Constellation Brands (NYSE: STZ) this week kicked off what's likely to be an important fiscal year for the alcoholic beverage giant. It launched major additions to its beer portfolio in the most recent quarter and sharply increased marketing investments to support that brand along with its other premium beer, wine, and spirits franchises.
The extra spending contributed to weaker earnings than investors have been used to seeing from the company, but Constellation Brands stayed on track to meet or modestly exceed management's full-year sales and profit targets.
Let's take a closer look.
What happened this quarter?
Revenue trends met expectations despite a slight drop on the spirits and wine side of the business. Core earnings posted a rare decline, meanwhile, as Constellation Brands boosted its marketing spending.

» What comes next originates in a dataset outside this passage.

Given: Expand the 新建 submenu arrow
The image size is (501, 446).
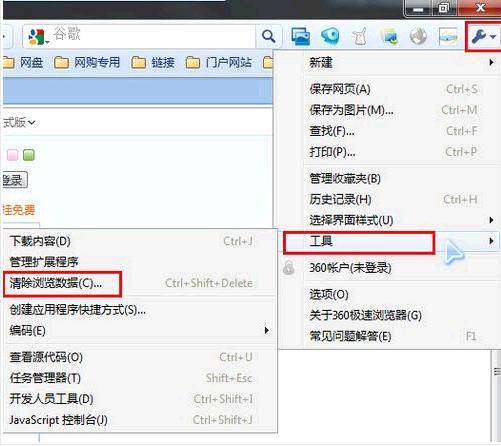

Highlights of the quarter included:
- Beer sales jumped 11% to roughly keep pace with the latest few quarters. The gains translated into market share gains as key franchises like Corona and Modelo performed well during the Cinco de Mayo and Memorial Day holidays. The new Corona Premier and Corona Familiar brands are off to a strong start, too, with the national rollout showing quick market share gains.
- Operating margin dropped 2.3 percentage points in the beer segment, to 38% of sales, due to planned spending in marketing and advertising.
- The wine and spirits segment posted a slight sales decline, and profit margin dropped to 25% of sales from 29.3% of sales thanks to higher grape costs and increased marketing spending.
- On an adjusted basis, core earnings dropped 5% as increased spending more than offset the benefit of higher prices in the beer portfolio.
- Constellation Brands generated $504 million of operating cash flow, up 36%, as free cash flow doubled to $336 million.
What management had to say
Executives said the sales pace met their targets while the earnings decline simply reflects investments in attractive growth initiatives. "We expect these investments to yield excellent returns well into the future," CEO Rob Sands explained in a press release. "I am especially pleased," Sands continued, "with the successful execution and momentum of our new product introductions, including Corona Premier and Familiar."
At the same time, CFO David Klein explained, the company's finances continue to improve. "The strong operating cash flow we delivered enabled flexibility for venture and growth investments, as well as continued share repurchases and debt repayment," he said.
Management affirmed their 2019 sales and profitability outlook, and they continue to expect the beer business to expand revenue and profits by around 9%, while the wine and spirits segment boosts both metrics at a 3% pace.
Those forecasts imply no overall profitability gain for the year, which would mark a departure from the recent past. After all, surging profit margins have allowed Constellation Brands to increase per-share earnings by 20% or more in each of the past five fiscal years.
The latest outlook calls for that pace to fall to 10% in fiscal 2019 as operating margin stands still. But investors are hoping the increased spending on branding and capacity expansion projects will lay the foundation for improving results for many more years. In the meantime, the more modest earnings growth in 2019 will be supplemented by free cash flow that's expected to jump to as high as $2.55 billion from $1.9 billion in 2018 and $874 million in 2017.